Constipation: the need to re-establish a rhythm
Baby may frequently experience problems in expelling their stools. If they eventually manage and there are no traces of blood, there is no cause for alarm.
It is a different matter, however, if baby is red, crying, their stomach is strained and their stools are hard with traces of blood. Consult a doctor who will prescribe suitable treatment.
Note that after a few weeks of breastfeeding, stools generally become less frequent, or even very infrequent, causing no discomfort in the child: this mock constipation in breastfed children does not require treatment.
EXPERT ADVICE: how can I help my baby to stop suffering from constipation?
- Gently lift and straighten their legs several times: a movement that will help them relax. To encourage them to expel a stool, you can fold their thighs back up against their stomach.
- Massage their stomach in a clockwise direction.
- Ensure that they are hydrated and give them water with a low mineral content (dry residue at 180° less than 500mg/litre), but limit their intake of Hépar water as it is not suitable for their little kidneys.
- A glycerine suppository may help, but should only be used infrequently.
- Never use a thermometer to try and prompt evacuation of the stool: there is a risk of bleeding.
If your baby is severely constipated, your doctor may advise you to use a “transit”-type milk
Cows milk protein intolerance
Regurgitations, crying, diarrhoea, skin problems, coughing, slow or no weight gain… These are all possible symptoms of cows milk intolerance. It affects about 2% of children. Note that if there are close family members who suffer from milk intolerance, the risk of your baby suffering is increased.
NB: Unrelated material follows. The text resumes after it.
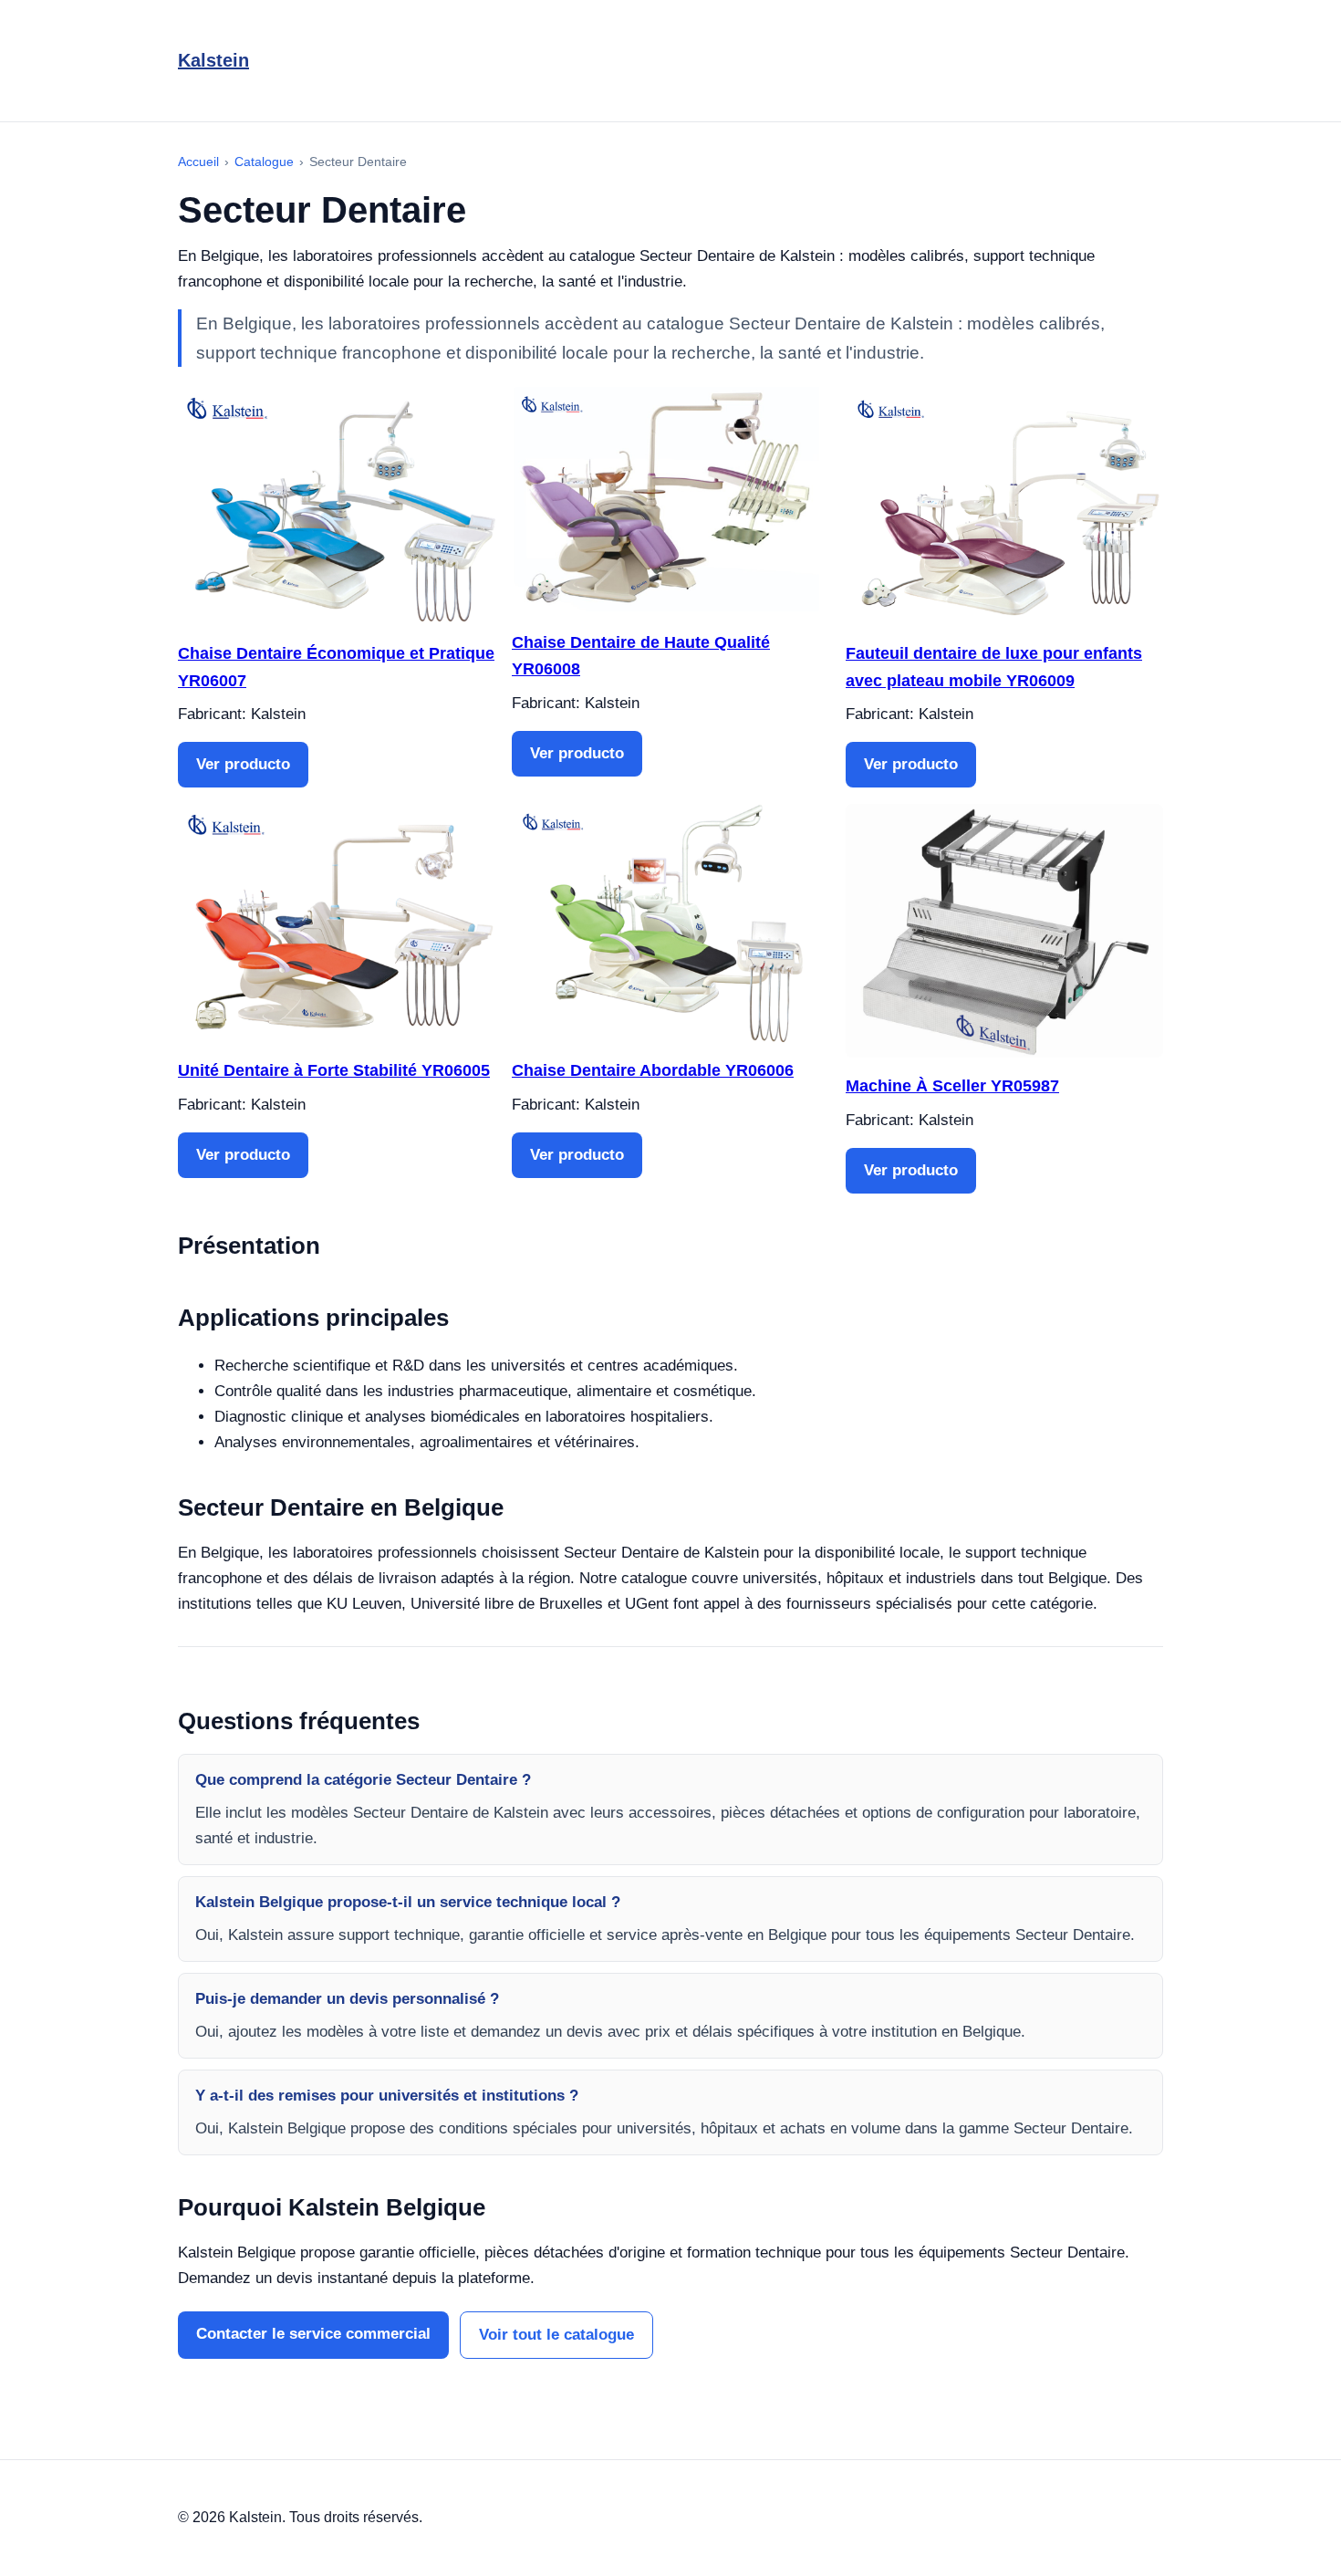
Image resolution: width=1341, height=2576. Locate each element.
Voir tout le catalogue (556, 2334)
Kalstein (213, 60)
It is sometimes difficult to distinguish between cows milk protein intolerance and GOR. To ensure that the correct diagnosis is made, consult your doctor. In certain types of cows milk protein intolerance, biological examinations (presence of anti-milk antibodies and skin tests) are required to make the diagnosis, but very often these tests are negative when in fact the baby is suffering from a cows milk protein intolerance. The only sure way to make a diagnosis is to carry out a milk-free dietary test for 3-4 weeks using a specific infant formula (hydrolysate).
ZOOM: which milk should I use in the event of a cows milk protein intolerance?
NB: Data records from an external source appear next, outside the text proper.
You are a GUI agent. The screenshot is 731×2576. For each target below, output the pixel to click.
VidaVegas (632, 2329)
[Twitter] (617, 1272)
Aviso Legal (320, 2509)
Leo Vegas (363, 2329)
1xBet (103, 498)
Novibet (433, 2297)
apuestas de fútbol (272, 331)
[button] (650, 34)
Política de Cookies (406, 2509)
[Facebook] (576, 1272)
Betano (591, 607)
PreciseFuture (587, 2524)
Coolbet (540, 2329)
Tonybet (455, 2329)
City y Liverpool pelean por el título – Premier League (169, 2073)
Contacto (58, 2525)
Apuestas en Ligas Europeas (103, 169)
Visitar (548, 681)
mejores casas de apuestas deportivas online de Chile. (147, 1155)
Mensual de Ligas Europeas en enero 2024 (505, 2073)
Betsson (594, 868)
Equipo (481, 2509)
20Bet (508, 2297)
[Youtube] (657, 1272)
To replace the traditional infant formula, which are generally predominantly made using cows milk, your doctor will suggest a hydrolysate formula (the proteins are broken down into tiny fragments using enzymes, thereby reducing its allergy-inducing properties). These milks are sold in pharmacies only and two types are available:
- Cows milk protein extensive hydrolysate formula
- Rice protein hydrolysate formula.
You will need to avoid any food containing milk when you introduce new foods into your baby’s diet.
If hydrolysate formula is not suitable or if your baby’s intolerance is severe, you may be offered an amino acid-based preparation.